PROBLEM STATEMENT:
Starting with the line containing "Task: Click the starry" and going on through the line containing "tap(796, 479)", change every "Instruction" to "Directive" and reproduce only those lines, with everything else left unchanged.

DATA ENTRIES:
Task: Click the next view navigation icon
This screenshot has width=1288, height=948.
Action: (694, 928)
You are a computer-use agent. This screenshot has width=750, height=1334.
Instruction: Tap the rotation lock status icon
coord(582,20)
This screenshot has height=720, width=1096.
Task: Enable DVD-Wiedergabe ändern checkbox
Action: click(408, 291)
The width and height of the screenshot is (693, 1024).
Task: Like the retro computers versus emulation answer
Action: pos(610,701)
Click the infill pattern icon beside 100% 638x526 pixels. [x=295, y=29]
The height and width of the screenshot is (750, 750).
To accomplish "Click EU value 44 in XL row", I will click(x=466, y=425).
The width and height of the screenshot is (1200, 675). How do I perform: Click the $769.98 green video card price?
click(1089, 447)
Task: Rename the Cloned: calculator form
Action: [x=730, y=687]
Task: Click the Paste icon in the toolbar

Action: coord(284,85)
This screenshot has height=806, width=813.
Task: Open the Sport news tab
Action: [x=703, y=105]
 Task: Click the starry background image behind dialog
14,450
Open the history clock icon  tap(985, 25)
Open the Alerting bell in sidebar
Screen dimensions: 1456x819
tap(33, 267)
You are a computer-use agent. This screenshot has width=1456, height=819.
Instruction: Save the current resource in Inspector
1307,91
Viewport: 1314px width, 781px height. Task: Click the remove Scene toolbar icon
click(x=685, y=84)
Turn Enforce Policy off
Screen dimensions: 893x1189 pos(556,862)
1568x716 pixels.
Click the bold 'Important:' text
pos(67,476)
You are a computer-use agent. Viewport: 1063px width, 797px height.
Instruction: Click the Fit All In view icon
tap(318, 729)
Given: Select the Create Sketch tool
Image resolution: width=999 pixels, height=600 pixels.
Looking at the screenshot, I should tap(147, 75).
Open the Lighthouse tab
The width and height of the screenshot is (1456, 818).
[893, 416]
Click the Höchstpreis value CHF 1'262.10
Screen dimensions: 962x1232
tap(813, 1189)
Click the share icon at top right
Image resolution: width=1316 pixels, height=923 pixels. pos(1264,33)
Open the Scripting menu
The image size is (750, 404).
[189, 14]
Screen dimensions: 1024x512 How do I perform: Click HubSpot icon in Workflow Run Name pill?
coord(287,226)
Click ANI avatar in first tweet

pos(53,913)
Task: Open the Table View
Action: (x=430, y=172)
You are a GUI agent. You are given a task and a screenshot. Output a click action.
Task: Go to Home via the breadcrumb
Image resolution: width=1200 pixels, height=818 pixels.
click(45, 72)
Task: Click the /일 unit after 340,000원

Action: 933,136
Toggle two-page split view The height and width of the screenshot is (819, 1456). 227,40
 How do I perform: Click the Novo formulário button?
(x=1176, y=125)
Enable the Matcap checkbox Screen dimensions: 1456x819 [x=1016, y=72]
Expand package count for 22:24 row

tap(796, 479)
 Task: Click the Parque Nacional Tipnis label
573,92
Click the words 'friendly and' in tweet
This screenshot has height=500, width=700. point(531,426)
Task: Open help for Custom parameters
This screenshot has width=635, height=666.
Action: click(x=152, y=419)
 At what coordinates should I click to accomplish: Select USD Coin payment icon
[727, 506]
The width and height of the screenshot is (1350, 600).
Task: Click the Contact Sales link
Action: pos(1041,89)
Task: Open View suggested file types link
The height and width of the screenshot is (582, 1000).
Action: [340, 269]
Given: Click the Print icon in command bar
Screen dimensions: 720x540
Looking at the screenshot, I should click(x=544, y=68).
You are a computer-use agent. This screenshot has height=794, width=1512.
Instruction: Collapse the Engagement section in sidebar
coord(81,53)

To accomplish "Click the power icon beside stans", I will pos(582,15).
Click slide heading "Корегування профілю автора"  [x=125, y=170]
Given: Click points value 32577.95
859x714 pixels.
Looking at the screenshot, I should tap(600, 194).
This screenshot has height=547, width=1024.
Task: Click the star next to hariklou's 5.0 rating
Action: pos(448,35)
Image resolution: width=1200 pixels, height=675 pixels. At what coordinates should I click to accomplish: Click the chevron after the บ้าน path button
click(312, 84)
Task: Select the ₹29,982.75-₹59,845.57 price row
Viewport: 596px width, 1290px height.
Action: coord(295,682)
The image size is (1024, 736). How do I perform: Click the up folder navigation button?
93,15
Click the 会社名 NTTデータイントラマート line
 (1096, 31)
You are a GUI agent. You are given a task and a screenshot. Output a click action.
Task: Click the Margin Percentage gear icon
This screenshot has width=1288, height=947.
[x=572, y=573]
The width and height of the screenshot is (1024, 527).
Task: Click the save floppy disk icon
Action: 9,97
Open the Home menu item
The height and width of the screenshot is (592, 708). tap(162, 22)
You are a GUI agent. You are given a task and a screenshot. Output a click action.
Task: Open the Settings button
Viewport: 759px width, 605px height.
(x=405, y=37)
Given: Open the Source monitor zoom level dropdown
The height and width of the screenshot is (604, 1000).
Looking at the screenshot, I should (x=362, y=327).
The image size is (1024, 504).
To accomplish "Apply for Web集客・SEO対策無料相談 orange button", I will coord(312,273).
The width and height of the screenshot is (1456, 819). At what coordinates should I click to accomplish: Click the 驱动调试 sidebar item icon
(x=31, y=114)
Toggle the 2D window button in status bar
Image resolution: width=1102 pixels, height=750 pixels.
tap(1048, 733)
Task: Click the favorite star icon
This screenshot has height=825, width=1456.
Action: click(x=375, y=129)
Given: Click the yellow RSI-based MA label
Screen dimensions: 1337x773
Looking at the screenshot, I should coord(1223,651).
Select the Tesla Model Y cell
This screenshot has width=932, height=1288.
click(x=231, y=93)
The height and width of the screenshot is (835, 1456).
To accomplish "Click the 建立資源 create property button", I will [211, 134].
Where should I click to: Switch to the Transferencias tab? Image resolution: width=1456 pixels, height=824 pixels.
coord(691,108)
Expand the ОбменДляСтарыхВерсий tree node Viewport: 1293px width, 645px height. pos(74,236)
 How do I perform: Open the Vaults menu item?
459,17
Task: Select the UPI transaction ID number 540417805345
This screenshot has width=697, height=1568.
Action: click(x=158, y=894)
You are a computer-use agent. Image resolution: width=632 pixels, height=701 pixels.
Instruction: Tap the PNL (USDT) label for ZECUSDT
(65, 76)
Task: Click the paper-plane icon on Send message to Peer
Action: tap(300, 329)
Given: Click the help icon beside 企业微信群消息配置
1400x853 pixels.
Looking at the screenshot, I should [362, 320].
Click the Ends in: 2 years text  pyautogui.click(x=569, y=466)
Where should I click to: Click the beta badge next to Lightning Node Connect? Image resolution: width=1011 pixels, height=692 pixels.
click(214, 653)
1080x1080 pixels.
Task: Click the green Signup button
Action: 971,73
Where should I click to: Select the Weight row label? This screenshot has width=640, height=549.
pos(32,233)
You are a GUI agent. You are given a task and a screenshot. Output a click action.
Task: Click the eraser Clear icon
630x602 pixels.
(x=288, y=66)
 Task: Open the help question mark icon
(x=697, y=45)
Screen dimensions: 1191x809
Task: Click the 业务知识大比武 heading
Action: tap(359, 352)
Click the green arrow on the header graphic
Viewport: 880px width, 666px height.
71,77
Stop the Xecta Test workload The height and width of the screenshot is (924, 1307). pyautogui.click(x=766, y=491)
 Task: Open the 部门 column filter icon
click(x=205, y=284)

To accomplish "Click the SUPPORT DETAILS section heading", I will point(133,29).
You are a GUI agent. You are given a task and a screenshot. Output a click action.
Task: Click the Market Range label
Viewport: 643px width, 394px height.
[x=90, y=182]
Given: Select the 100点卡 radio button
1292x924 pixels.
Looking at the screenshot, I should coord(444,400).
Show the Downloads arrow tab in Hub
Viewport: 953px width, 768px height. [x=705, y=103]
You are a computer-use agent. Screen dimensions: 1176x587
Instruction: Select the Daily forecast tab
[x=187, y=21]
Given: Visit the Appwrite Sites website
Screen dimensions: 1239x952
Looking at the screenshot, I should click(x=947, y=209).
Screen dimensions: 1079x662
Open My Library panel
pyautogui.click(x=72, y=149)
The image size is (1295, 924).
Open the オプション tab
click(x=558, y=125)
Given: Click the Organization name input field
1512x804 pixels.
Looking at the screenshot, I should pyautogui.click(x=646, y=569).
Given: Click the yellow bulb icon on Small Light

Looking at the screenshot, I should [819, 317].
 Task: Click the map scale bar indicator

COMPLETE RESPONSE:
 Task: Click the starry background image behind dialog
14,450
Open the history clock icon  tap(985, 25)
Open the Alerting bell in sidebar
Screen dimensions: 1456x819
tap(33, 267)
You are a computer-use agent. This screenshot has width=1456, height=819.
Directive: Save the current resource in Inspector
1307,91
Viewport: 1314px width, 781px height. Task: Click the remove Scene toolbar icon
click(x=685, y=84)
Turn Enforce Policy off
Screen dimensions: 893x1189 pos(556,862)
1568x716 pixels.
Click the bold 'Important:' text
pos(67,476)
You are a computer-use agent. Viewport: 1063px width, 797px height.
Directive: Click the Fit All In view icon
tap(318, 729)
Given: Select the Create Sketch tool
Image resolution: width=999 pixels, height=600 pixels.
Looking at the screenshot, I should tap(147, 75).
Open the Lighthouse tab
The width and height of the screenshot is (1456, 818).
[893, 416]
Click the Höchstpreis value CHF 1'262.10
Screen dimensions: 962x1232
tap(813, 1189)
Click the share icon at top right
Image resolution: width=1316 pixels, height=923 pixels. pos(1264,33)
Open the Scripting menu
The image size is (750, 404).
[189, 14]
Screen dimensions: 1024x512 How do I perform: Click HubSpot icon in Workflow Run Name pill?
coord(287,226)
Click ANI avatar in first tweet

pos(53,913)
Task: Open the Table View
Action: (x=430, y=172)
You are a GUI agent. You are given a task and a screenshot. Output a click action.
Task: Go to Home via the breadcrumb
Image resolution: width=1200 pixels, height=818 pixels.
click(45, 72)
Task: Click the /일 unit after 340,000원

Action: 933,136
Toggle two-page split view The height and width of the screenshot is (819, 1456). 227,40
 How do I perform: Click the Novo formulário button?
(x=1176, y=125)
Enable the Matcap checkbox Screen dimensions: 1456x819 [x=1016, y=72]
Expand package count for 22:24 row

tap(796, 479)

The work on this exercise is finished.